Daniel J. Bernstein2d ago
The IETF TLS chairs have now issued a "last call" for objections to non-hybrid signatures in TLS. Do they admit that their previous "last call" re non-hybrid KEMs ended up with a _majority_ in opposition, and that many opposition statements obviously also apply to signatures? No.
Show threadARGVMI~1.PIF2d ago

@djb

Why do they want non-hybrid KEMs and signatures, anyway? Seems like a bad idea to protect all of everything with nothing but unproven crypto.

Show threadDaniel J. Bernstein2d ago

@argv_minus_one I have an introductory chart https://blog.cr.yp.to/20260221-structure.html showing the arguments and counterarguments.

Most common argument from proponents: NSA is asking for non-hybrids, ergo support non-hybrids. This argument works for (1) companies chasing NSA money, (2) companies that take any excuse for extra options as a barrier to entry for competitors, and (3) people who think that "NSA Cybersecurity" isn't a conduit for https://www.eff.org/files/2014/04/09/20130905-guard-sigint_enabling.pdf but rather an independent pro-security agency.

Show threadrsalz2d ago
@darkuncle Sorry to see you promoting this. He's done great work, but this whole thread is crazy conspiracy thinking.
Show threadDaniel J. Bernstein2d ago
@rsalz @darkuncle You think https://www.eff.org/files/2014/04/09/20130905-guard-sigint_enabling.pdf is a conspiracy theory?
Show threadrsalz2d ago
@djb @darkuncle no I do not, but that does not mean that the NSA is corrupting the IETF.
Show threadDaniel J. Bernstein2d ago
@rsalz @darkuncle Let me see if I understand.
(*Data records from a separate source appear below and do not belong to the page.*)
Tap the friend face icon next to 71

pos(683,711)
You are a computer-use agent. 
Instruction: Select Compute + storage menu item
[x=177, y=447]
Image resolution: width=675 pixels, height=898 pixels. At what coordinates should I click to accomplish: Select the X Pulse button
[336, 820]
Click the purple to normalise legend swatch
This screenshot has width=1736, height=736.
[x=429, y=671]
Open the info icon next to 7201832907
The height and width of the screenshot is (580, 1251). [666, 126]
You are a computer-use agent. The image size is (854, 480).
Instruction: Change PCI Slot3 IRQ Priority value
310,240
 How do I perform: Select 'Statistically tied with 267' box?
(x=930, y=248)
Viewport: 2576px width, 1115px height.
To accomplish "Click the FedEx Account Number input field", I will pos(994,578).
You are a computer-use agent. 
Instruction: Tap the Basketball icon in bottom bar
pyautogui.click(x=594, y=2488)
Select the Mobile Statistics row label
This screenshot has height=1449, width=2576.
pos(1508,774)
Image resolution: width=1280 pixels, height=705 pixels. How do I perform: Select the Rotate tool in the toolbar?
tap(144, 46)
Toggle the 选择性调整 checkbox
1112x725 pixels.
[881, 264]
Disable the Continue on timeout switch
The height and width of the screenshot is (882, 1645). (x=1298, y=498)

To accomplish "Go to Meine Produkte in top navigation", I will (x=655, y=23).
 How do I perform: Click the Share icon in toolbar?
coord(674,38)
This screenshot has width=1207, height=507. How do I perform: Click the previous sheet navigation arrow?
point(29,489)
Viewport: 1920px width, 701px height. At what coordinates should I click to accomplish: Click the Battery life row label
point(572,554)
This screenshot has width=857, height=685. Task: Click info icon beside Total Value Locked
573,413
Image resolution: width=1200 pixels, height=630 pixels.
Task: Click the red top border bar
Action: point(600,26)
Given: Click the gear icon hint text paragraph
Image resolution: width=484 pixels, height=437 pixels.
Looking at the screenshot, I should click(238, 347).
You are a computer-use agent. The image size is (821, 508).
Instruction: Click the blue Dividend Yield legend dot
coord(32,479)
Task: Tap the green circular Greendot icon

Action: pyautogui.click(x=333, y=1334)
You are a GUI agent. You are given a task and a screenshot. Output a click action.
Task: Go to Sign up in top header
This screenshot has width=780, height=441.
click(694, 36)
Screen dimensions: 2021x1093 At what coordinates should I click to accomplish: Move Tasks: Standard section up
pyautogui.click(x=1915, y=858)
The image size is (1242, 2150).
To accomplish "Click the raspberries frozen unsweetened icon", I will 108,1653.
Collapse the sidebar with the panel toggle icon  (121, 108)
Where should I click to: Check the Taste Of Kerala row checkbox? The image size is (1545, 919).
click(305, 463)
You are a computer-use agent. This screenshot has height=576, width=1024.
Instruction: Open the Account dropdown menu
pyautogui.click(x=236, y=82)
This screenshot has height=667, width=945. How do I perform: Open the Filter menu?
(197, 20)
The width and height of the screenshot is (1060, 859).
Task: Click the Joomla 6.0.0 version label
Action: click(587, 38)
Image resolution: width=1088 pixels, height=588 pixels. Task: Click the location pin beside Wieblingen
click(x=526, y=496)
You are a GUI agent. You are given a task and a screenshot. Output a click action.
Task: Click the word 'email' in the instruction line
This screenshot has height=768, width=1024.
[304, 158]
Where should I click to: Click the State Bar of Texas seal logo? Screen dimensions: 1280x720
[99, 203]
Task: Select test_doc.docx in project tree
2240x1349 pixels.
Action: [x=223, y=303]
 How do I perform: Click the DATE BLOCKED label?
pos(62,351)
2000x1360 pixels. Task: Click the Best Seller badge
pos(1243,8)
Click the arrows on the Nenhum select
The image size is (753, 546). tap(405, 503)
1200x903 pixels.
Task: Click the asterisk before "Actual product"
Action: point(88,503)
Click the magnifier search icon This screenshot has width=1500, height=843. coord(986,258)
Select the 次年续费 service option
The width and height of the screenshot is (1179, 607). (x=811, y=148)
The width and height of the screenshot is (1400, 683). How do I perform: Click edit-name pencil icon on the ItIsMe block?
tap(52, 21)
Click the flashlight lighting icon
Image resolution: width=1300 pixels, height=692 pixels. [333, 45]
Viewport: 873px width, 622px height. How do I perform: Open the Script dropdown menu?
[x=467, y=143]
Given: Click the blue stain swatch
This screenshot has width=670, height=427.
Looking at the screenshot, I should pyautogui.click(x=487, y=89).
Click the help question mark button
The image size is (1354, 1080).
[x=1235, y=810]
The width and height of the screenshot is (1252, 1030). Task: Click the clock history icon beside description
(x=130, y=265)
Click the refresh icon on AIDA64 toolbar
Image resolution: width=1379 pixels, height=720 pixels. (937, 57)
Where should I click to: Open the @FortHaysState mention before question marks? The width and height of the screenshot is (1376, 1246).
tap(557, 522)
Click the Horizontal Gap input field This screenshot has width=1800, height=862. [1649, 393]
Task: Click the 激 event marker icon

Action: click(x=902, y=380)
You're agreeing that NSA has a large budget to sabotage "standards and specification for commercial public key technologies" etc., but you presume that this doesn't include IETF, since the document doesn't _specifically_ name IETF? Also, just checking: by the same logic, you presume that this doesn't include ISO? NIST? IEEE? When we recommend proactive steps to protect SDOs against sabotage, you accuse us of being crazy conspiracy theorists?
Show threadrsalz
@djb I am glad your work on cryptography is better than your comprehension of what I write. "you presume this doesn't include the IETF since the document doesn't _specifically_ name the IETF." Ye gods man, read it again.
Apr 12 at 4:11pmWeb
Show threadDaniel J. Bernstein14h ago
@rsalz You aren't challenging the authenticity of https://www.eff.org/files/2014/04/09/20130905-guard-sigint_enabling.pdf on NSA's massive budget to "covertly influence and/or overtly leverage" cryptography including "standards and specification for commercial public key technologies" to make all of this "exploitable". But, when there's an effort to protect IETF against such sabotage, you claim that "this thread is crazy conspiracy thinking". I ask you to say what exactly you're claiming is a conspiracy theory, and you seem unable to answer.
Show threadDaniel J. Bernstein14h ago
@rsalz Your response to the NSA budget document was "that does not mean that the NSA is corrupting the IETF". This _sounds_ to me like you're saying: well, yeah, NSA has a huge budget to attack standards and specs, but imagining that they're specifically attacking IETF is "crazy conspiracy thinking". I tried asking whether this is what you meant; you said no. Um, okay, then what exactly _are_ you claiming is "crazy conspiracy thinking"? (Edit: corrected quote "theory" -> "thinking".)